Seige of Metz Food for Thought: Auguste Escoffier: Franco-Prussian War: Seige of Metz
By Southern (Southern) on Wednesday, March 10, 1999 - 10:21 pm: Edit

The capitulation of Metz during the Franco-Prussian war (1870-71) is considered as one of the greatest shames of the history of the French army. The Marshal Bazaine, commanding the Rhine army, decided to lock himself, with the best of the French troops, in the city of Metz rather than fighting against the Prussian army. This fact accelerated the fall of the French Empire and the following loss of Alsace and Lorraine (until 1918). Bazaine was sued in 1873 (after the fall of the Empire, he also tried unsuccessfully to have a political role and to negotiate directly with Bismarck) and sentenced by a War Council to capital punishment. He was finally sentenced for life, escaped and died in Madrid in 1888.

SOURCE: The Destruction of Flags

By Anonymous on Wednesday, March 10, 1999 - 10:15 pm: Edit

... those difficult days [were] described by Escoffier in his Memoires d’un soldat de l’armee du Rhin. (These Memoirs appeared first in serial form in the review l’Art Culinaireduring 1894 and 1895.) ... In his description of the siege of Metz, Escoffier allows himself some bitter remarks on the extravagance and lack of discipline and forethought on the part of the majority of the chefs. He relates how each day brings new restrictions. Beef is replaced by horse-meat, turnips take the place of potatoes. (Incidentally, there are more than 100 different ways of serving turnips!) ...

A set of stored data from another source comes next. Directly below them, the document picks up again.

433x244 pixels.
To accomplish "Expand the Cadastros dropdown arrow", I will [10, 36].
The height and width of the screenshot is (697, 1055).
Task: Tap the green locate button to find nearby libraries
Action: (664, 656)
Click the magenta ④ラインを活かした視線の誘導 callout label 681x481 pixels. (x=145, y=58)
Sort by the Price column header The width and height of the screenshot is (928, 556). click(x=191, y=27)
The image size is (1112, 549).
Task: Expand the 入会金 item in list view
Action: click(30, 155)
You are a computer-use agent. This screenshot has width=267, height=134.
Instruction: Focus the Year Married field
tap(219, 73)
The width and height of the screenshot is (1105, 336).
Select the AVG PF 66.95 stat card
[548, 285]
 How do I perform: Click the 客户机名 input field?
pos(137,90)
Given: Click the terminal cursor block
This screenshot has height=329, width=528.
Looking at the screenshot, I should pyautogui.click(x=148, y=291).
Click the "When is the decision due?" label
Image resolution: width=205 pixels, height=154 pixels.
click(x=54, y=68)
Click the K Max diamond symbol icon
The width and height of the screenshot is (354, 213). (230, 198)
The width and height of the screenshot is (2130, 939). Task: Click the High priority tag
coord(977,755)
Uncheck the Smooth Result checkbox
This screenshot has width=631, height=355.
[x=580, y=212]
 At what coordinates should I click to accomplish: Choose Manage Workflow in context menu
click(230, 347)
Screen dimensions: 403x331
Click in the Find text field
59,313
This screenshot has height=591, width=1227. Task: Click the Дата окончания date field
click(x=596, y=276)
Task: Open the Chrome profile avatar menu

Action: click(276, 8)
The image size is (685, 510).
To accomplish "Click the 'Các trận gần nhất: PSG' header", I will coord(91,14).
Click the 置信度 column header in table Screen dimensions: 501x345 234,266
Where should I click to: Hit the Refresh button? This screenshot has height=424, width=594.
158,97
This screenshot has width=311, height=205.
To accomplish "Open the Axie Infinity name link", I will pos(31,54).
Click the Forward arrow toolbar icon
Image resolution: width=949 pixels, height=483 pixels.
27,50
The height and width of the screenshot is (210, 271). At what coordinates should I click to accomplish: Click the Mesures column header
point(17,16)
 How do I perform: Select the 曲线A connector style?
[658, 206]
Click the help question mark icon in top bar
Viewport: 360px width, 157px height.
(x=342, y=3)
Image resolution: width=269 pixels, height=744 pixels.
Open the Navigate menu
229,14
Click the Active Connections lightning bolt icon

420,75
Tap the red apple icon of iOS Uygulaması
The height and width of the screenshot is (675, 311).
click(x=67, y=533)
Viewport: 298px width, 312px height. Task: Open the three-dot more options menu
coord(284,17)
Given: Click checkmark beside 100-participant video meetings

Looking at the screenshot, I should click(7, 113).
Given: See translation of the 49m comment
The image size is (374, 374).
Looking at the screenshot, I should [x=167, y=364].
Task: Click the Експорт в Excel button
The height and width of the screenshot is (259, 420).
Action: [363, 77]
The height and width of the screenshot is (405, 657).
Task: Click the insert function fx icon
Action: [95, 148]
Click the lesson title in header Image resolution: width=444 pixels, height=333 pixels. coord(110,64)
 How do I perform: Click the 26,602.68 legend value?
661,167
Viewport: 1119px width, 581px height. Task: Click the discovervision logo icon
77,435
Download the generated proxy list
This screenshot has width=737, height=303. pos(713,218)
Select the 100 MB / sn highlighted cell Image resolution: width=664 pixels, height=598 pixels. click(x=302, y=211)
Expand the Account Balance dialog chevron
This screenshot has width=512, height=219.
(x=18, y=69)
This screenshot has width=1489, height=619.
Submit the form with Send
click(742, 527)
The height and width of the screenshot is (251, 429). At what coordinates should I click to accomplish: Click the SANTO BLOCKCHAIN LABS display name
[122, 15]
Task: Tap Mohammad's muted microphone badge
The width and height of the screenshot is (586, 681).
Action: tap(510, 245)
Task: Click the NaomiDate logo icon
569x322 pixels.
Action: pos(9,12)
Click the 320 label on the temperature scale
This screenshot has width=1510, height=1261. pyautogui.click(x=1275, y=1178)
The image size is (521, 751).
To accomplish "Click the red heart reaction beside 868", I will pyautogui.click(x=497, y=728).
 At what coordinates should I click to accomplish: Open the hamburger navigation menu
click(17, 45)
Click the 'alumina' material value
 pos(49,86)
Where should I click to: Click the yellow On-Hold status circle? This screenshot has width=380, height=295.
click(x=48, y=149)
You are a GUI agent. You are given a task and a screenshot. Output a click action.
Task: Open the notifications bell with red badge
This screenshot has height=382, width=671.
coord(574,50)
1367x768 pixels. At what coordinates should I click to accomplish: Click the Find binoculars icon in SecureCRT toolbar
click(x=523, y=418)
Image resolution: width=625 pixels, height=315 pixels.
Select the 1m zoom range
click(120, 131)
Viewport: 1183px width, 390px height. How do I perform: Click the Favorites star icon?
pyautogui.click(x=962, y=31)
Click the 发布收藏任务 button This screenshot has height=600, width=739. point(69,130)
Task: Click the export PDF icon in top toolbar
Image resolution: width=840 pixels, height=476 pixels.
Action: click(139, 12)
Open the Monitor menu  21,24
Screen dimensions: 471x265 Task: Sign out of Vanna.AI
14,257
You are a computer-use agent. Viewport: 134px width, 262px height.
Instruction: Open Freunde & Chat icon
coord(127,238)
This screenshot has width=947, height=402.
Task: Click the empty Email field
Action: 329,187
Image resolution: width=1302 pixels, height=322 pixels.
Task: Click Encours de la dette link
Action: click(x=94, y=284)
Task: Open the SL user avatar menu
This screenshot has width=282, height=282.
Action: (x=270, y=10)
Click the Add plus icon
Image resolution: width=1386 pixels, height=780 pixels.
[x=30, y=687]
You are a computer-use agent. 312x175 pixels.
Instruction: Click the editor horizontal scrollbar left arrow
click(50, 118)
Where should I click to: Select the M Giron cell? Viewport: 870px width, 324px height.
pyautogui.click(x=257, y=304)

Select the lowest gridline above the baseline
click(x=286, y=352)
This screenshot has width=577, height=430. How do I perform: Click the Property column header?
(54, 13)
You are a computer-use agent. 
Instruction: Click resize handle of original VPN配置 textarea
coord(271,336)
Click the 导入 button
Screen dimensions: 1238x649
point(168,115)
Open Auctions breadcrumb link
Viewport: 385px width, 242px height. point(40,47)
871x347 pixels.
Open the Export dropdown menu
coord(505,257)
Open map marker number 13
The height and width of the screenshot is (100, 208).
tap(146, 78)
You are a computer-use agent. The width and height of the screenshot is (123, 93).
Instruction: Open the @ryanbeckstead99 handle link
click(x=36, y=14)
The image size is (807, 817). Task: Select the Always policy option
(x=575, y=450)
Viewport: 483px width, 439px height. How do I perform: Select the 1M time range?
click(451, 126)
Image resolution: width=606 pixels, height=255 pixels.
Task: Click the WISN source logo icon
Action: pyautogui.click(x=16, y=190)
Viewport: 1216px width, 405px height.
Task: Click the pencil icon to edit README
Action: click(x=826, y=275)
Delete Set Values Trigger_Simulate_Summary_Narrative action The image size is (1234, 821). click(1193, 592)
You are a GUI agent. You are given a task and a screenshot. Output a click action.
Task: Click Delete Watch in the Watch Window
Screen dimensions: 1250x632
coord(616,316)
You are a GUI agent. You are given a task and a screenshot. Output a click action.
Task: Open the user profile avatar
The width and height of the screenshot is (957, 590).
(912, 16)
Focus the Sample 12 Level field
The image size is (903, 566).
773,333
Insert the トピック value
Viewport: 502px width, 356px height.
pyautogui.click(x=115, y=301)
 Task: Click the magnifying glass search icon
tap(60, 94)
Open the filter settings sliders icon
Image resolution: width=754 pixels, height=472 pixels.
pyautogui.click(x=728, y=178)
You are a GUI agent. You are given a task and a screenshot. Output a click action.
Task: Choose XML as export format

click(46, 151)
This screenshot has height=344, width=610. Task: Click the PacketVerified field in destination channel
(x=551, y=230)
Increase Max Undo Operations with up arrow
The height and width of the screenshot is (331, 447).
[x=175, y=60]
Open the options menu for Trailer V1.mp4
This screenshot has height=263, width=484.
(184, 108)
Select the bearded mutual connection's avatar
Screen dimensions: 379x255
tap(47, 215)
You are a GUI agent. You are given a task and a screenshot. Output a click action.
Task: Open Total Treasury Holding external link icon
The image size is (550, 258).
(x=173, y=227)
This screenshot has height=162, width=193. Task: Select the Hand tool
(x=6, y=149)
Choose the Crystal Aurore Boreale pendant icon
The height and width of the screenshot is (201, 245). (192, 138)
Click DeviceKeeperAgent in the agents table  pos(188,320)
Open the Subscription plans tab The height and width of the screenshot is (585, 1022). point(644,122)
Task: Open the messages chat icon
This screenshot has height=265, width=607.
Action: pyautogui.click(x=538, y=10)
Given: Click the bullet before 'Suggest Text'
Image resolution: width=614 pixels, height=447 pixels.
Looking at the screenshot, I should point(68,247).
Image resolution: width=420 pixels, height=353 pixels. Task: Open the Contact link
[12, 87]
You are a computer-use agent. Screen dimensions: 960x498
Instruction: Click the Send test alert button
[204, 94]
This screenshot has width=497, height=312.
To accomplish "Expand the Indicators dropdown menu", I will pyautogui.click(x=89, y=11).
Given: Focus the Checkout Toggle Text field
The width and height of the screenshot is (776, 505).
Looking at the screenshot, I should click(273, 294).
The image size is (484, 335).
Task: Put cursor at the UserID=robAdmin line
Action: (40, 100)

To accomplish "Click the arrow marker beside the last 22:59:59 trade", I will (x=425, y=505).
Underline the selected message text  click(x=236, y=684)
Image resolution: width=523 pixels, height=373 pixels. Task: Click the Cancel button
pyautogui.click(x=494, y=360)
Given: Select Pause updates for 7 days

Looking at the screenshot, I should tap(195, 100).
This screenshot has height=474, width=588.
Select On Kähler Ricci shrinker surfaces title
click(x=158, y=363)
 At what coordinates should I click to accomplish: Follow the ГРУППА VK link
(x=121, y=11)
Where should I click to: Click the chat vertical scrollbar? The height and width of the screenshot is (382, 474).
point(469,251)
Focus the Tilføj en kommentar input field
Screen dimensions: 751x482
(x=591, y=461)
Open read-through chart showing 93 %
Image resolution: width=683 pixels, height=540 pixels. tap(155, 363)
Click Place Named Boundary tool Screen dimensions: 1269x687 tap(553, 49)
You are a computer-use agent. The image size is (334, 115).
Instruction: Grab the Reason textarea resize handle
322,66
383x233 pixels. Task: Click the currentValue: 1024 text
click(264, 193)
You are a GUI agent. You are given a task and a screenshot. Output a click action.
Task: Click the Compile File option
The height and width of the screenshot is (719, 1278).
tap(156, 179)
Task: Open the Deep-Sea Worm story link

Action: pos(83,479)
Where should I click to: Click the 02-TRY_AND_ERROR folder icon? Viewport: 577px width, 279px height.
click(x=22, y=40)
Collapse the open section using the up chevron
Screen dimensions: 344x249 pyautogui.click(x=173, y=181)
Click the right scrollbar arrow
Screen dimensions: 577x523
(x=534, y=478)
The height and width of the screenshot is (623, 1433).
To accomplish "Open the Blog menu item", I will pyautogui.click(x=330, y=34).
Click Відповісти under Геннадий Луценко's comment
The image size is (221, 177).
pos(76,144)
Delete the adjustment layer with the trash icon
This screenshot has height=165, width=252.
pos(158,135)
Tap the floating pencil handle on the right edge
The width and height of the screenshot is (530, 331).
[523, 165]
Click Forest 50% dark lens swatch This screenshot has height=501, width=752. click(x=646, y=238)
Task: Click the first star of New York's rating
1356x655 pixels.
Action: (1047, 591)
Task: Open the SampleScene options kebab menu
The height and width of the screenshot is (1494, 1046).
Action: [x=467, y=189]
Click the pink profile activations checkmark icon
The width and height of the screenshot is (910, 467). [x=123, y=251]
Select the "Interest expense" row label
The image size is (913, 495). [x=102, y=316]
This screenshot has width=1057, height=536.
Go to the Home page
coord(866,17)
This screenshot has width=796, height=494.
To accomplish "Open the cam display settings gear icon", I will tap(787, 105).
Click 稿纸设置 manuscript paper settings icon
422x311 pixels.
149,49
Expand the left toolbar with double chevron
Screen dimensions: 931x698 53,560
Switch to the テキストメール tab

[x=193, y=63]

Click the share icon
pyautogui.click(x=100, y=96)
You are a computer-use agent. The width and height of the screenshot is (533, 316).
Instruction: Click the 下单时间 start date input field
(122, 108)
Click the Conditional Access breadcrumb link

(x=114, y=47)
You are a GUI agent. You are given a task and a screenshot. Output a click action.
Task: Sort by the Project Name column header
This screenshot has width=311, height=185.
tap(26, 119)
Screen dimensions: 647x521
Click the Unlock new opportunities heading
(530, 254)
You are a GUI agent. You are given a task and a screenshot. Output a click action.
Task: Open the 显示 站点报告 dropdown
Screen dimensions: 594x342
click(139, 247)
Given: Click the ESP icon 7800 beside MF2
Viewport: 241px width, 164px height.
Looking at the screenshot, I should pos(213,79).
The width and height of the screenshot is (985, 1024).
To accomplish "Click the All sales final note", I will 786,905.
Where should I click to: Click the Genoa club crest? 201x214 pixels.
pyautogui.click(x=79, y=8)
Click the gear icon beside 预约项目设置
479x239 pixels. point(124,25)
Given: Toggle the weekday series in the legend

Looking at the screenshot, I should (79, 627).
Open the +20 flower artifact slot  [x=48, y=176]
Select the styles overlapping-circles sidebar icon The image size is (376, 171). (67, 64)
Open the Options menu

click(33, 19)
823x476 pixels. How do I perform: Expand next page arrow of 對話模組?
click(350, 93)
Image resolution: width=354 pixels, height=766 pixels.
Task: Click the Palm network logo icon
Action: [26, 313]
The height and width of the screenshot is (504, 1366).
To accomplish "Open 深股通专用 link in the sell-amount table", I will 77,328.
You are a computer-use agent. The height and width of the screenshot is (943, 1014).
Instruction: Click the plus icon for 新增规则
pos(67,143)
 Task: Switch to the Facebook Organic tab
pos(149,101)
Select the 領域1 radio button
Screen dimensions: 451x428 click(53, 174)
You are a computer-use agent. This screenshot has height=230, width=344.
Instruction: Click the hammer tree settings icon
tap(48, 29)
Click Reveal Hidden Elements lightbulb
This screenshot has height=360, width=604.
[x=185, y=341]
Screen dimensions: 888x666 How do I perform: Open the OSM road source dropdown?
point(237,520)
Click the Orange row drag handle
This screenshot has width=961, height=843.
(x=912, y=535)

[Escoffier writes:] “On 28 August [1870] provisions were running low. Horse-meat had already made its appearance in butchers’ windows. Eggs cost 6 francs a dozen and sugar 3 francs 20 a kilo. As for fresh butter, it was better not even to think of it. Since the very first days of our return to Metz, I had had a premonition of the way things would turn, and took the necessary measures. I gathered in a yard where only I had access, fifty chickens, a few geese, ducks and turkeys, half-a-dozen rabbits, two piglets, a sheep and a goat. I had also put in reserve a large earthenware jar of excellent Mirabelle plum preserve which was to stand me in such good stead as I used it in place of sugar when supplies ran out. I also collected about twenty kilos of salt, which prevented my later having recourse to substitutes which chemists were quick to put on the market ...

“It was around 15 September that the shortage of provisions really began to make itself felt, and I had to fall back on my reserves. From then on horse-meat was my ‘pièce de résistance.’ I served it one day stewed, the next day braised with macaroni; at other times with lentils, haricot beans or a puree of peas. No matter which method I used, I was always careful first to scald the meat and then cool it before cooking. This simple precaution took away the bitter flavour and made it much more palatable. Fortunately my hens were laying a little. I used the eggs in every conceivable way, boiled, served on a bed of chicory, or as often as not with minced horse-meat ... On the day Metz surrendered there remained one chicken, a jar of meat extract, a tin of tunny fish and the goat, which I sold.”